Italian politician (born 1962)

Giuseppe Pan (born 5 March 1962 in Bassano del Grappa) is a Venetist politician from Veneto, Italy. A member of Liga Veneta–Lega Nord, Pan started to be involved in municipal politics in his hometown, Cittadella. In 1998, when the party split over Venetism and Padanism, he followed mayor Lucio Facco and deputy mayor Massimo Bitonci into Liga Veneta Repubblica. From 2002 to 2012, Pan served as deputy mayor of Cittadella, under Bitonci, and they both re-joined Liga Veneta. In 2012 Pan, whose bid was supported only by Liga Veneta, finally succeeded to Bitonci as mayor.

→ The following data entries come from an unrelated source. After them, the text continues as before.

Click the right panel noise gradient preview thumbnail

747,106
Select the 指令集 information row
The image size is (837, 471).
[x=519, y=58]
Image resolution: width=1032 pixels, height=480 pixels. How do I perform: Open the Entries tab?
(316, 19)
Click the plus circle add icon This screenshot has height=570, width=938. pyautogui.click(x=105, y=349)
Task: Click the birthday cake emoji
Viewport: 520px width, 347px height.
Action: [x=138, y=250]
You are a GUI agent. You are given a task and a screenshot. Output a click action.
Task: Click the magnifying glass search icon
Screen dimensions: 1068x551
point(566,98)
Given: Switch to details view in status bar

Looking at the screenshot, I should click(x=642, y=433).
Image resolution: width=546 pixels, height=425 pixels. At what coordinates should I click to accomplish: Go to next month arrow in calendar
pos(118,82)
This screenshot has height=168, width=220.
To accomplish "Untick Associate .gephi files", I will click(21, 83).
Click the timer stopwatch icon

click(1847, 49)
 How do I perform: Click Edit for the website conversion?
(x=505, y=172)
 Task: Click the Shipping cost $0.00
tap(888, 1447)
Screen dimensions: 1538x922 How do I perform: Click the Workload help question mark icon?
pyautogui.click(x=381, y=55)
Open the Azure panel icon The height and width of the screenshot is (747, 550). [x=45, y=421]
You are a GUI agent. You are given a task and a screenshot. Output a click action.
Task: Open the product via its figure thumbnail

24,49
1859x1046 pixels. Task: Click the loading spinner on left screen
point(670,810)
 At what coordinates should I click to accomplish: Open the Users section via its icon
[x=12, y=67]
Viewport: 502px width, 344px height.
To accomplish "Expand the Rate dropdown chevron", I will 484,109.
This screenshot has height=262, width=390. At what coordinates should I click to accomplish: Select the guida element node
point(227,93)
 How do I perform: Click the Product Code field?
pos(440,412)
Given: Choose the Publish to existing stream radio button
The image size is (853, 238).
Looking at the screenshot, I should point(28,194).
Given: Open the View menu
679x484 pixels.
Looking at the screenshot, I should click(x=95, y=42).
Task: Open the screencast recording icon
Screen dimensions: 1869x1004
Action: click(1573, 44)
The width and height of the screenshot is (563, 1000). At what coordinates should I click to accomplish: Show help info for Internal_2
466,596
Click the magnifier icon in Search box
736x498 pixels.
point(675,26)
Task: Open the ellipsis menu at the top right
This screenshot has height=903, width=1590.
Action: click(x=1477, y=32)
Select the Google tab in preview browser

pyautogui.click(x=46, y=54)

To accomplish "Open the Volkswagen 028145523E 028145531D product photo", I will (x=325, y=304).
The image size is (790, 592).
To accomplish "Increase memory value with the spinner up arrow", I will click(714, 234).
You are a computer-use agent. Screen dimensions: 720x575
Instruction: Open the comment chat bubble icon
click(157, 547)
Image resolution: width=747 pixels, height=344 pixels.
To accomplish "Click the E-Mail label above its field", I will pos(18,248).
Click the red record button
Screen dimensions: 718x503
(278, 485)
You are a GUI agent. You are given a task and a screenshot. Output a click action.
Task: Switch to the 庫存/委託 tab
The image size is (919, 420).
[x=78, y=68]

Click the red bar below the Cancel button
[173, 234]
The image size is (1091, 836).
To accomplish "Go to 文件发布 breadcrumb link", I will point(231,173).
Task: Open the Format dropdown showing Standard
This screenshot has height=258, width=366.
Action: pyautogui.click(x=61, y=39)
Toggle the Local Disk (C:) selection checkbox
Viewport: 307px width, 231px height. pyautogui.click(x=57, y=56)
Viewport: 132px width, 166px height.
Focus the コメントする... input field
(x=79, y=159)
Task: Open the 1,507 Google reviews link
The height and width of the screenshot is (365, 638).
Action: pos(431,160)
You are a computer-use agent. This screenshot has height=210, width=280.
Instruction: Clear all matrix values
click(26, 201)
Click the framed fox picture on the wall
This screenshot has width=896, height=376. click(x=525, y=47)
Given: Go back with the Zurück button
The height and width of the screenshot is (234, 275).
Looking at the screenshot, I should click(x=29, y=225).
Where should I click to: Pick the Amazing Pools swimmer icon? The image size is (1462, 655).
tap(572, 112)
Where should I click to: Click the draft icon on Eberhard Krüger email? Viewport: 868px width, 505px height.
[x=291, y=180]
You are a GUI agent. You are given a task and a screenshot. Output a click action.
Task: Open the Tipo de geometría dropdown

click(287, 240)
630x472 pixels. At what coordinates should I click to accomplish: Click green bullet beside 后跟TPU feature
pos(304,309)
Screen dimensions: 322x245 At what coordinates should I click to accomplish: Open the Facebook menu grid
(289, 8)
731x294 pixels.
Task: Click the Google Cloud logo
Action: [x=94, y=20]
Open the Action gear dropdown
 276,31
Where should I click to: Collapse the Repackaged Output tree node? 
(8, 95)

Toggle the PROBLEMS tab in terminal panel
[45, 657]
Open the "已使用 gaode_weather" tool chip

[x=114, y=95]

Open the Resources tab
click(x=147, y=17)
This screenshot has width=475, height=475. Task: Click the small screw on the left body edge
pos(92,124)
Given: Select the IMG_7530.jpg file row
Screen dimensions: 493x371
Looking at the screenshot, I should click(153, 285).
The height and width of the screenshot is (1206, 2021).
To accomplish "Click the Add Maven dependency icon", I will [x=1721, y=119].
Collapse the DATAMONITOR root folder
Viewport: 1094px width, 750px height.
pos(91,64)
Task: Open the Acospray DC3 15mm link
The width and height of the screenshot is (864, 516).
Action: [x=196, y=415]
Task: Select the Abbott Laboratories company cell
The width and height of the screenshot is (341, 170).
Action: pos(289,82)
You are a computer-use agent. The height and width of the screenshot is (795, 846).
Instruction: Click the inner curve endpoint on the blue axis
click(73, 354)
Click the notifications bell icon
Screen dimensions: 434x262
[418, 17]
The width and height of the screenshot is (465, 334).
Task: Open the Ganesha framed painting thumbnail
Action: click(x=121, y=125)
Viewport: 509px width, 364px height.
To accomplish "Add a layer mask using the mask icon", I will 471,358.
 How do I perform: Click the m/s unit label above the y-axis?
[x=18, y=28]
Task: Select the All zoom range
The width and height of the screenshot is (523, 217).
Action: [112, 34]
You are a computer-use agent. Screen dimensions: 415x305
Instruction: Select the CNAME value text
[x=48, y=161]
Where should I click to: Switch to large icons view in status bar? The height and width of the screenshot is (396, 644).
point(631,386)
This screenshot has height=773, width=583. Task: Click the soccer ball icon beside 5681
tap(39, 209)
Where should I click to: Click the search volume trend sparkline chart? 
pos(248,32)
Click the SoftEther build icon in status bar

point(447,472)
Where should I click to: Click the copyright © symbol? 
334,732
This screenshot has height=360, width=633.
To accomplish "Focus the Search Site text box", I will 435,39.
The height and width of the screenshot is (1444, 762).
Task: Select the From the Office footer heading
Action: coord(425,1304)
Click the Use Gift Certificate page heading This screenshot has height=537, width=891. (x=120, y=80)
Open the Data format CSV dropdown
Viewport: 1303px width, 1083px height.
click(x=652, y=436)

As mayor, Pan, a member of the Venetist faction of Bitonci, Roberto Marcato and Luca Zaia, was an outspoken supporter of the independence of Veneto and, as such, he sketched out his bid for the Regional Council of Veneto in the 2015 regional election, in which he was controversially excluded from the council, for technical reasons. Despite this, Pan, who looked a shoo-in to become the party's floor leader, was appointed regional minister of Agriculture, Hunting and Fishing in Zaia's second government. In the 2020 regional election Pan was elected to the Regional Council from the province of Padua and was subsequently appointed LV floor leader.